Extracted data START

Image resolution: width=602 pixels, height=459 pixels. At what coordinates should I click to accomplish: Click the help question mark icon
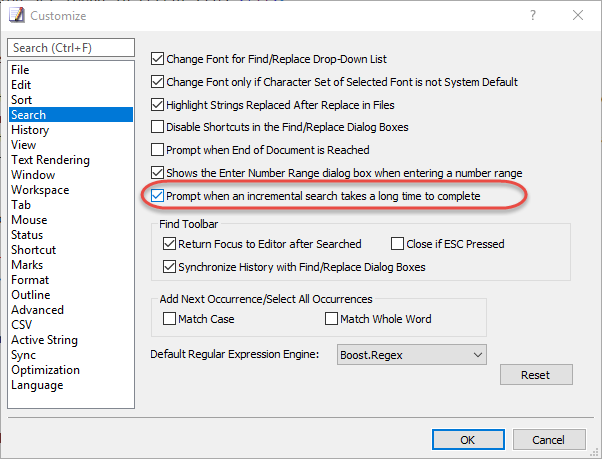click(x=533, y=15)
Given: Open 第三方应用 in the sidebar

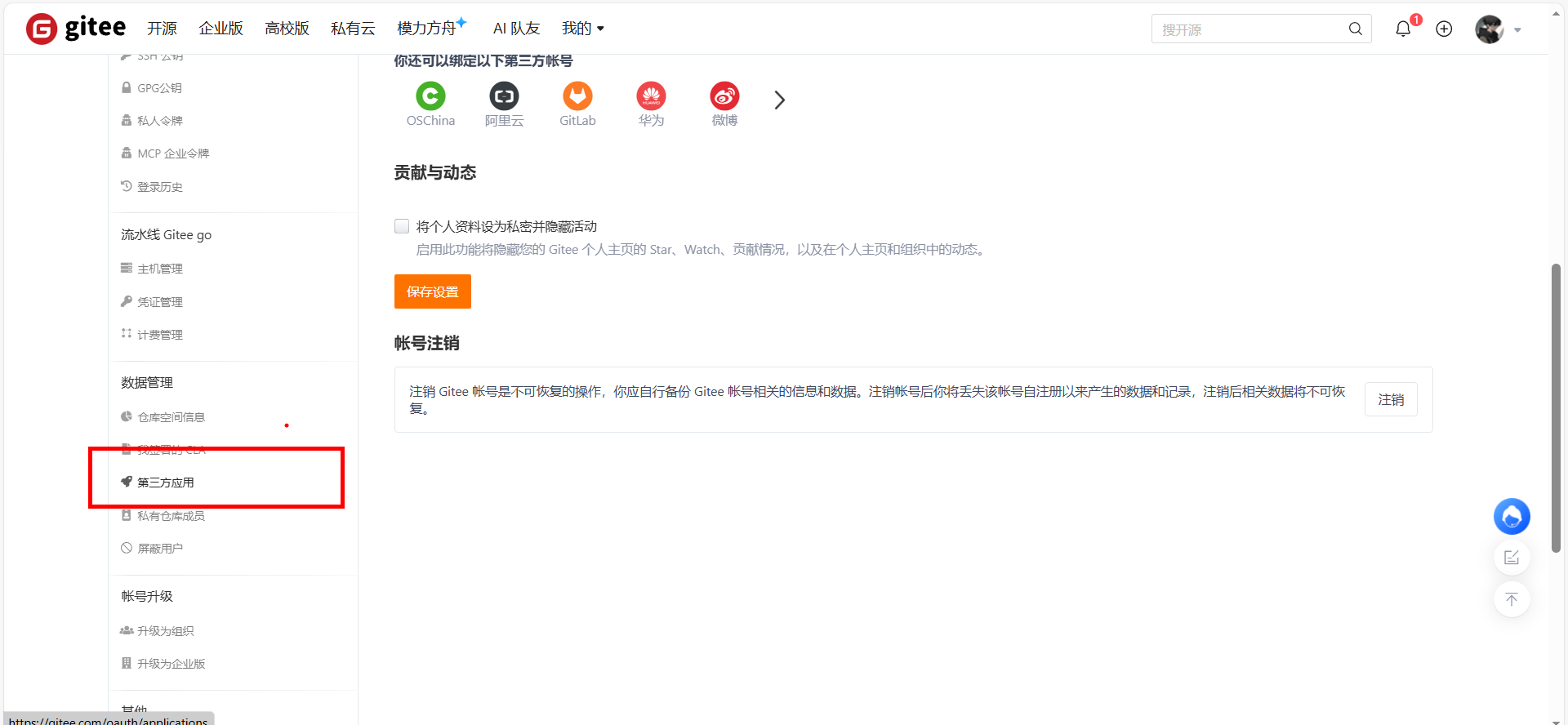Looking at the screenshot, I should coord(166,483).
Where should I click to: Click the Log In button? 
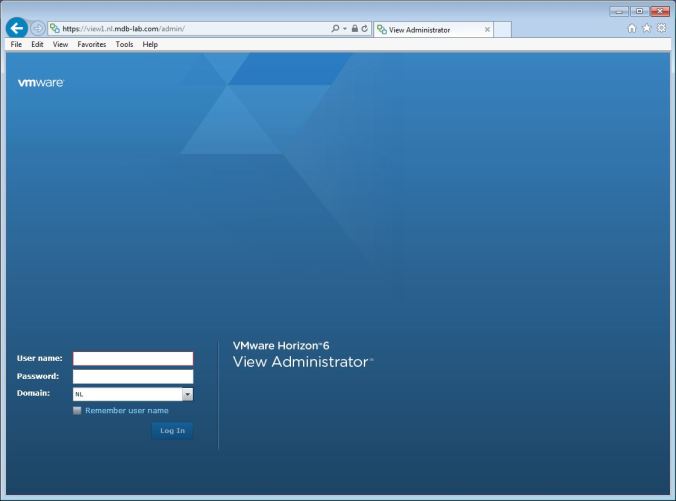tap(172, 431)
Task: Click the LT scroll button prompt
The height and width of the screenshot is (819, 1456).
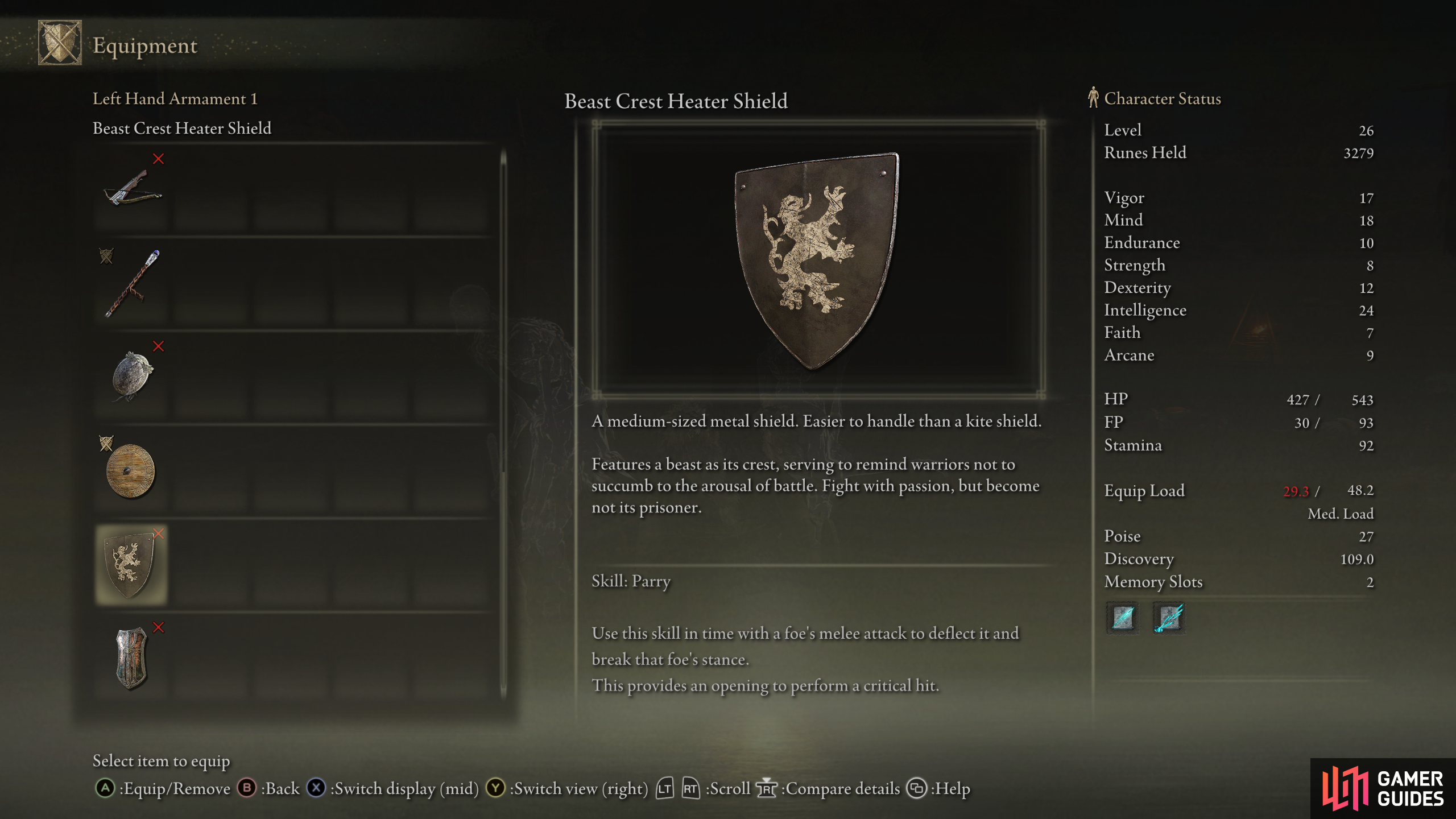Action: 664,788
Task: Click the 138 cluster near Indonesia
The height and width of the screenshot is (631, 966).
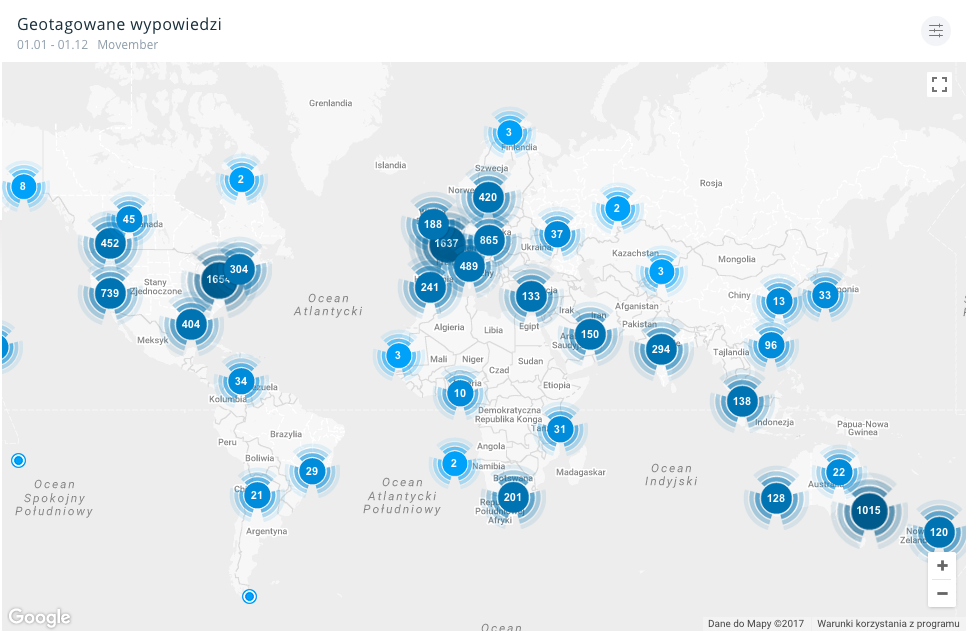Action: click(741, 401)
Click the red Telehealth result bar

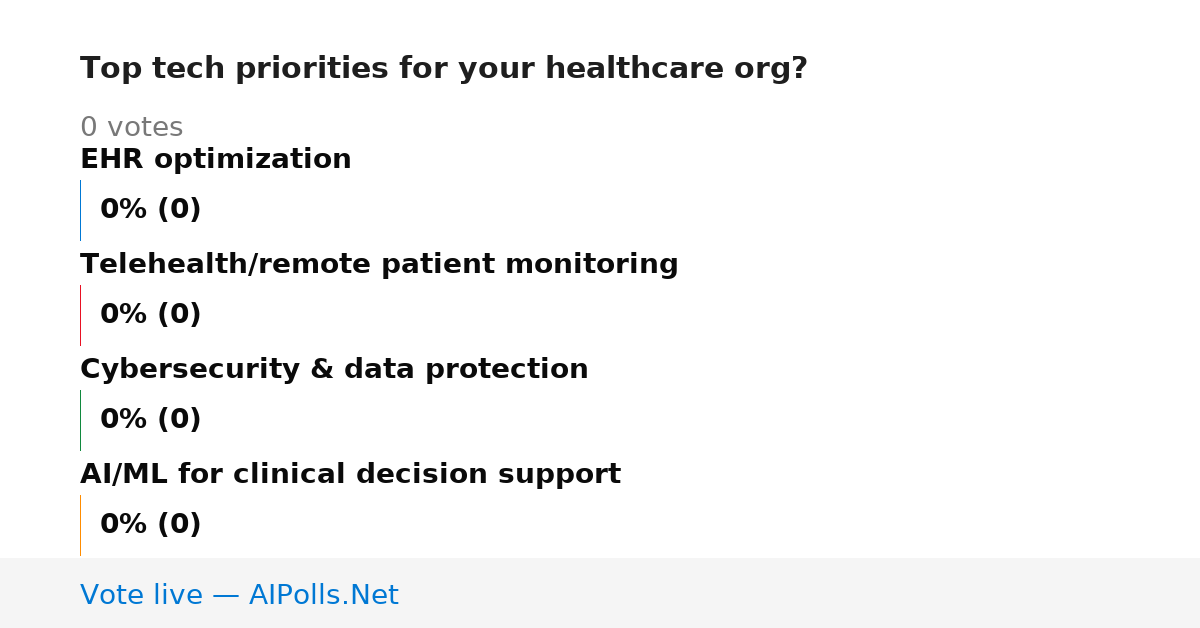(x=80, y=315)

Extracted data END

_Action item_
Without carrying over any pictures, retype the records above exactly.

_Expected answer_
Image resolution: width=602 pixels, height=459 pixels. At what coordinates should I click to accomplish: Click the help question mark icon
click(x=533, y=15)
Given: Open 第三方应用 in the sidebar

Looking at the screenshot, I should coord(166,483).
Where should I click to: Click the Log In button? 
tap(172, 431)
Task: Click the LT scroll button prompt
The height and width of the screenshot is (819, 1456).
Action: 664,788
Task: Click the 138 cluster near Indonesia
The height and width of the screenshot is (631, 966).
Action: click(741, 401)
Click the red Telehealth result bar

(x=80, y=315)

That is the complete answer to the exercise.